» **Do this**
Rewrite everything from the line containing "You are a computer-use agent. The" down through the end of the items, replacing "computer-use agent" with "desktop assistant" and changing nothing else. Leave the pictures out of your answer.

» **Stored items from a collection**

-- start --

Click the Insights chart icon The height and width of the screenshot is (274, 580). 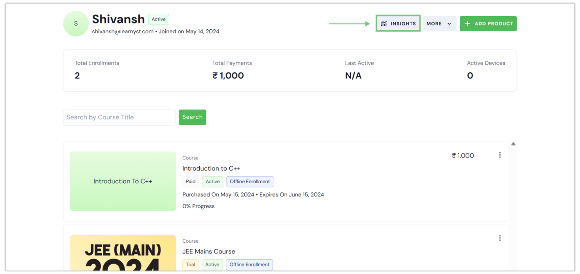(x=384, y=24)
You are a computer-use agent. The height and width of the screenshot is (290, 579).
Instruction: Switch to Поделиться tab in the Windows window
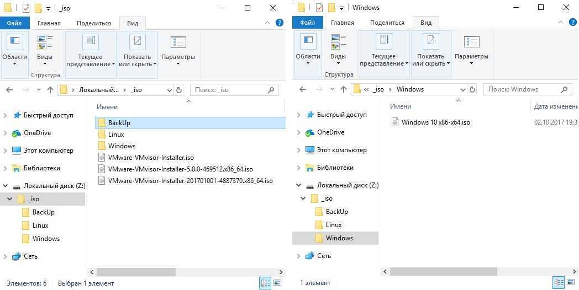387,23
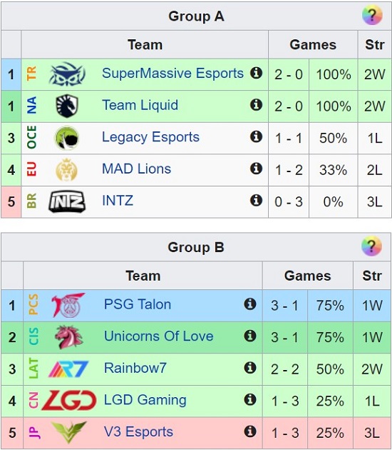
Task: Open the info icon next to Team Liquid
Action: [x=257, y=105]
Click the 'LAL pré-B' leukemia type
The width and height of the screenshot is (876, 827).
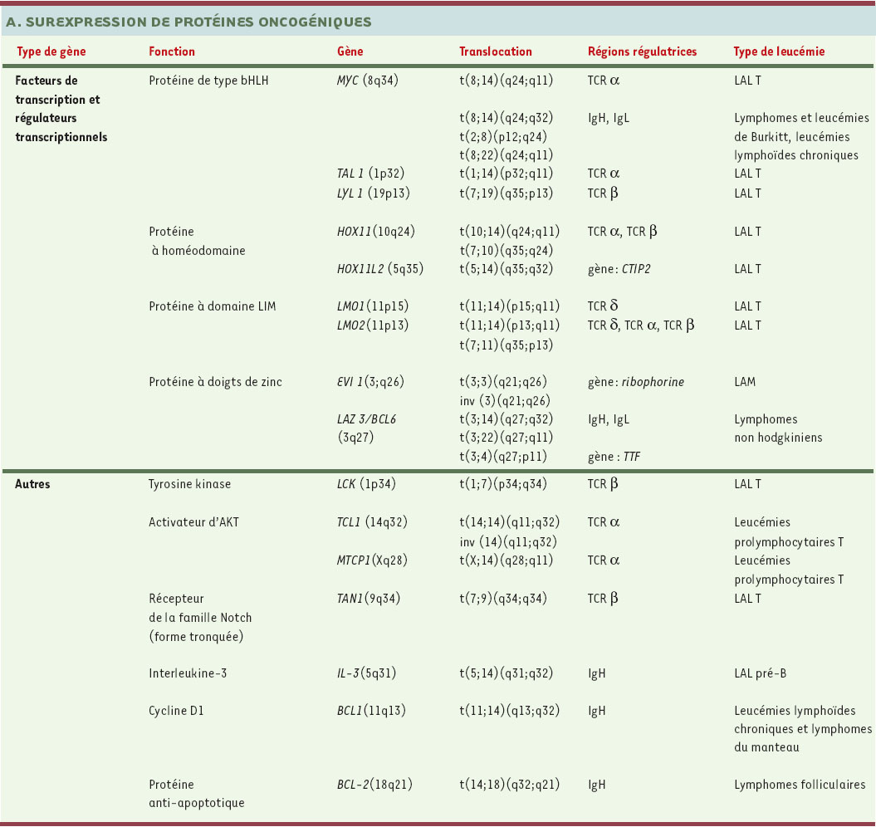click(760, 673)
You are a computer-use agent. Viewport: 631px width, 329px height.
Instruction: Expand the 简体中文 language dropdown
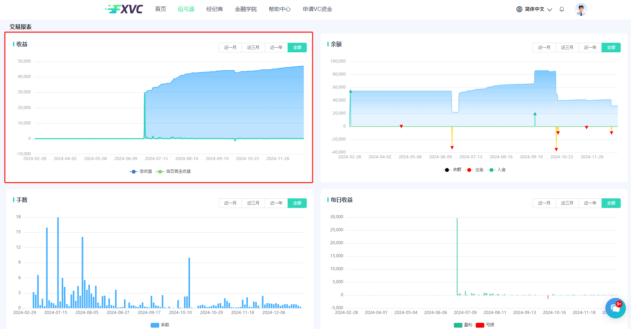tap(534, 9)
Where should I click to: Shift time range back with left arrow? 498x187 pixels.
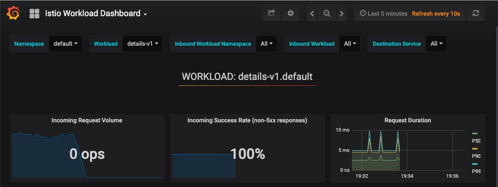[x=312, y=14]
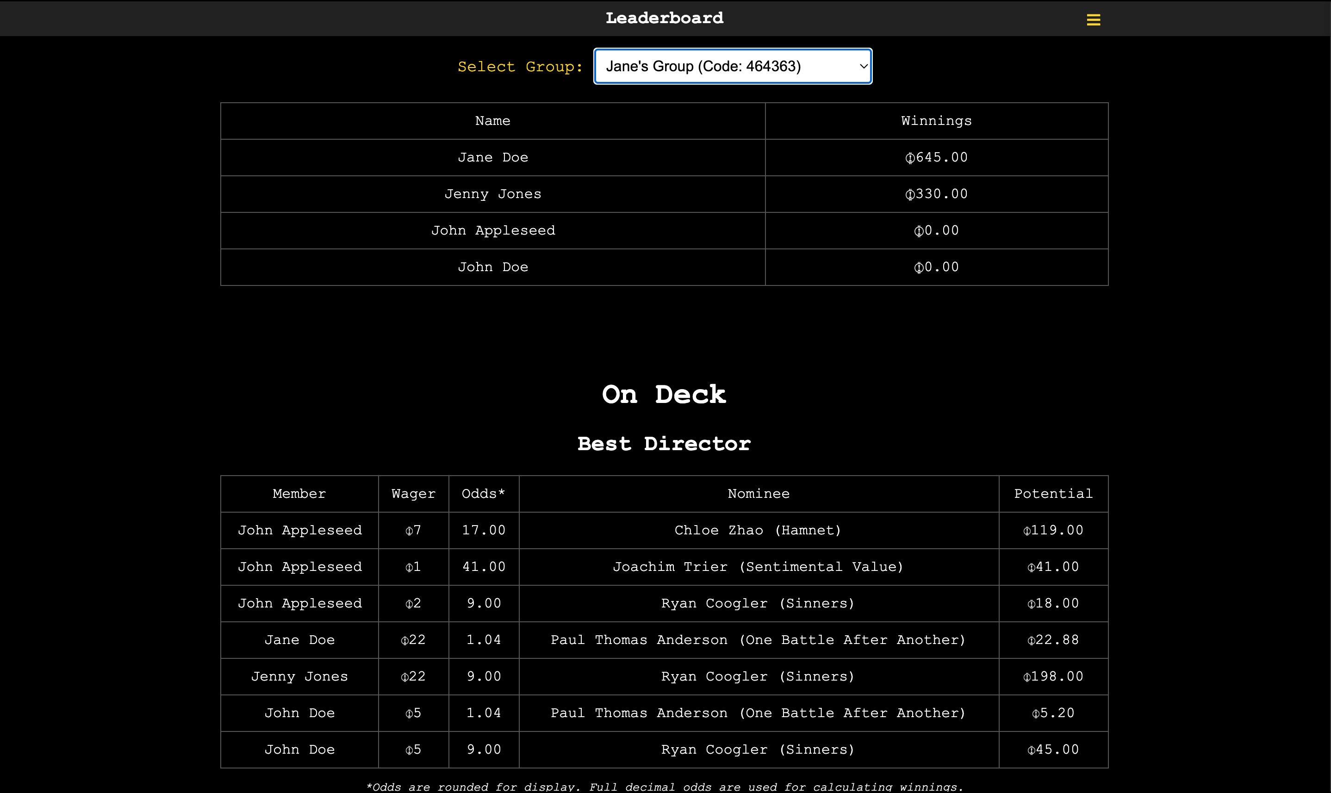
Task: Select Jenny Jones's ɸ22 wager on Ryan Coogler
Action: coord(413,676)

-- end --

» **Reply to the task**
You are a desktop assistant. The height and width of the screenshot is (290, 579).
Instruction: Switch to Поделиться tab in the Windows window
387,23
Task: Open the info icon next to Team Liquid
Action: [x=257, y=105]
Click the 'LAL pré-B' leukemia type
The width and height of the screenshot is (876, 827).
click(760, 673)
You are a desktop assistant. Viewport: 631px width, 329px height.
Instruction: Expand the 简体中文 language dropdown
tap(534, 9)
Where should I click to: Shift time range back with left arrow? 498x187 pixels.
[x=312, y=14]
Task: Select Jenny Jones's ɸ22 wager on Ryan Coogler
Action: coord(413,676)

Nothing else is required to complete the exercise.